Google's DiLoCo Trains AI on Mixed Hardware, 20x Faster

Google DeepMind just showed you don't need one giant data center to train frontier AI models. Their new system, Decoupled DiLoCo, splits training work across separate "islands" of compute that talk to each other asynchronously. In testing with Gemma 4 models, it matched conventional training performance while running 20x faster and surviving hardware failures that would crash traditional setups.

The architecture challenges how the industry currently builds AI. Training frontier models today requires thousands of identical GPUs packed into one facility, connected by expensive, low-latency links like NVIDIA's NVLink and InfiniBand. xAI's Colossus cluster, with 100,000 GPUs, is the clearest example of this monolithic approach.

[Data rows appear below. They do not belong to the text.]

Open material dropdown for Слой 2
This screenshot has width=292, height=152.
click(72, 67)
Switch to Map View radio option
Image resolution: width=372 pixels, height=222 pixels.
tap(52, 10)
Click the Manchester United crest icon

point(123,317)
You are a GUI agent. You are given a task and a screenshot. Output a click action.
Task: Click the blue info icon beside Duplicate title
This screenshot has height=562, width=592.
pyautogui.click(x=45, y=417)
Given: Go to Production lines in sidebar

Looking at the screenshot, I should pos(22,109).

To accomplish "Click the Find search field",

Decoupled DiLoCo says you can skip all that. The team, led by Arthur Douillard, demonstrated mixing different chip generations (TPU v6e and TPU v5p) works fine when you decouple the synchronization requirements.

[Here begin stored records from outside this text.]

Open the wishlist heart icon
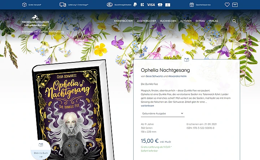260x160 pixels. tap(227, 5)
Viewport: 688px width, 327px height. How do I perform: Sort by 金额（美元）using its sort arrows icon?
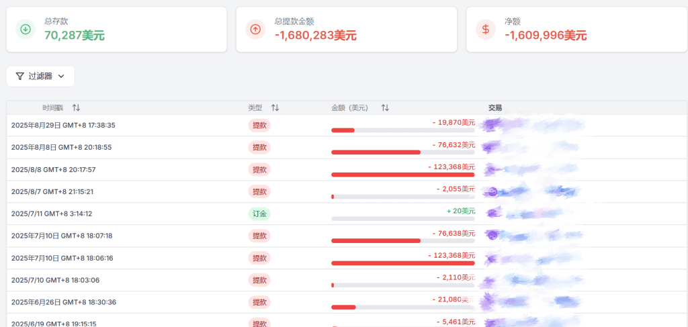(x=385, y=108)
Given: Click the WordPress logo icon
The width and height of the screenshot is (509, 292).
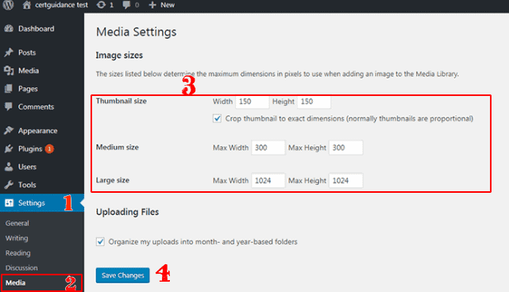Looking at the screenshot, I should pyautogui.click(x=8, y=5).
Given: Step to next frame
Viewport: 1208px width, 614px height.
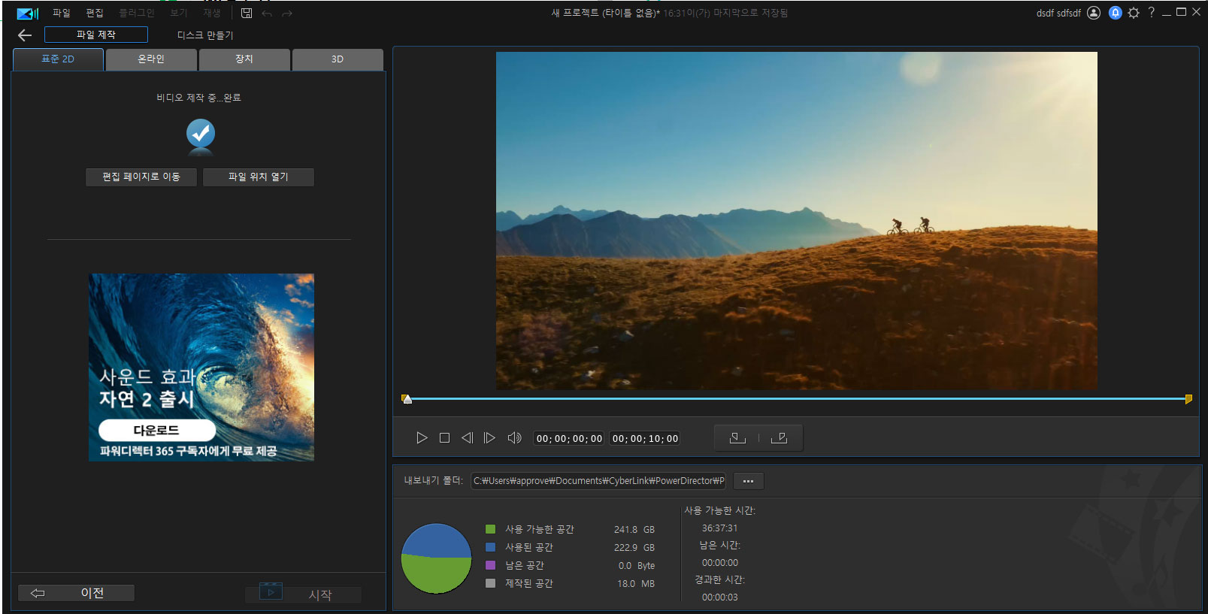Looking at the screenshot, I should (x=489, y=438).
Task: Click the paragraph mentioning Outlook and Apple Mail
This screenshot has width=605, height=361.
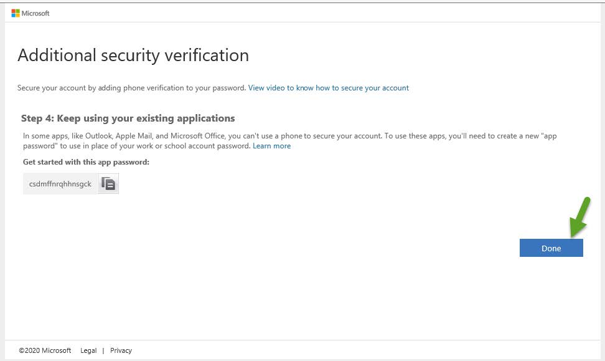Action: tap(290, 141)
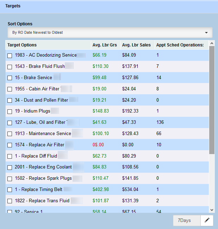218x229 pixels.
Task: Click the scrollbar up arrow
Action: click(x=212, y=44)
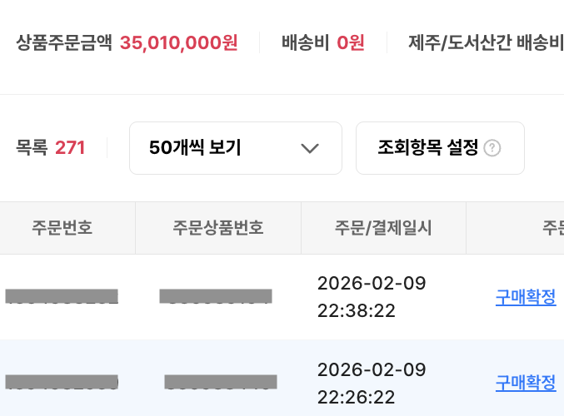This screenshot has height=416, width=564.
Task: Click the 목록 271 count
Action: click(x=51, y=148)
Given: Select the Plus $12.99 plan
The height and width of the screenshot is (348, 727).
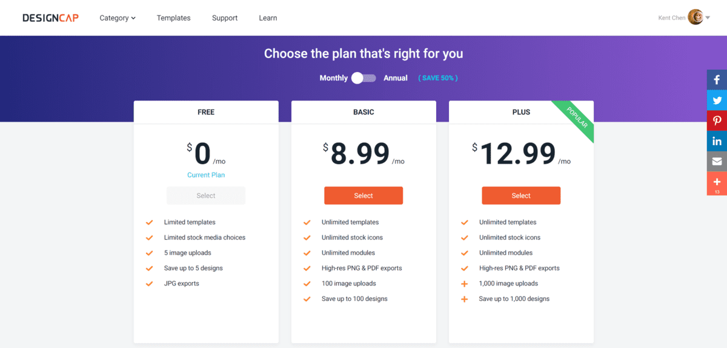Looking at the screenshot, I should (x=521, y=195).
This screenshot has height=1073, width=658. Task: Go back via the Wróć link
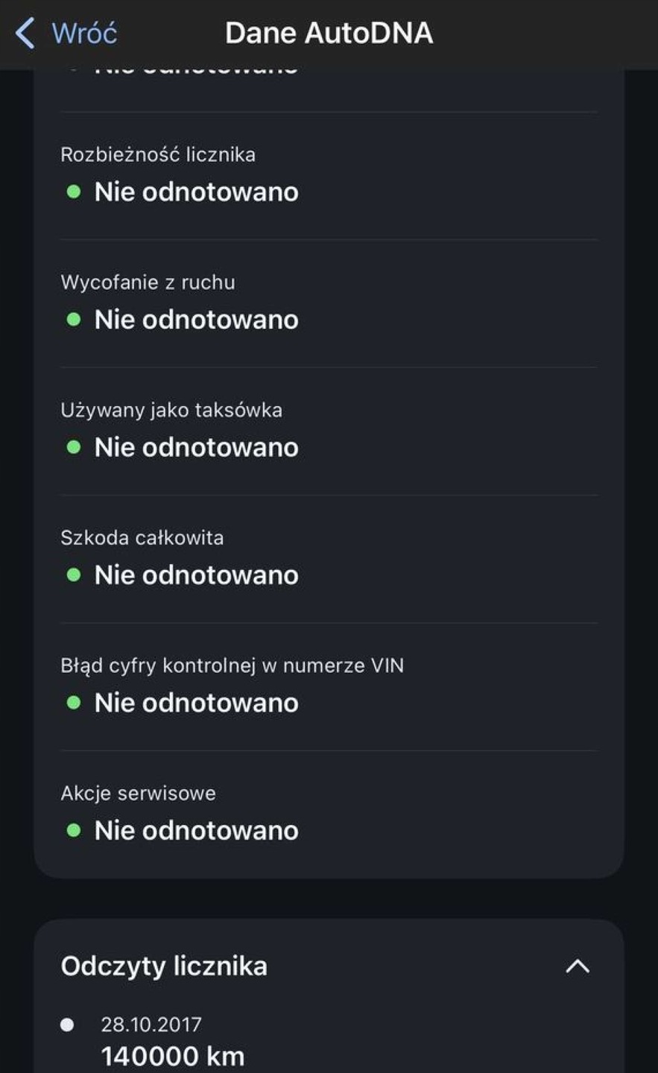pos(84,34)
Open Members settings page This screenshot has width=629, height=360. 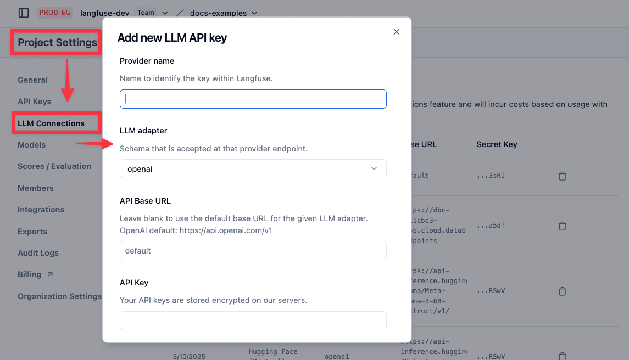click(36, 188)
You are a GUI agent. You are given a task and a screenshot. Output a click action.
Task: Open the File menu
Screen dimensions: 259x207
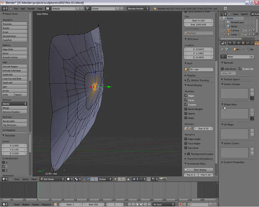click(x=16, y=8)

The resilience angle matters. Large training runs fail constantly. Google used "chaos engineering" to simulate hardware failures during tests, and Decoupled DiLoCo kept training while other approaches cratered. Failed units rejoined the system when they came back online. For anyone building AI infrastructure, this means you can train across distributed data centers on mixed hardware without the whole job dying when something breaks.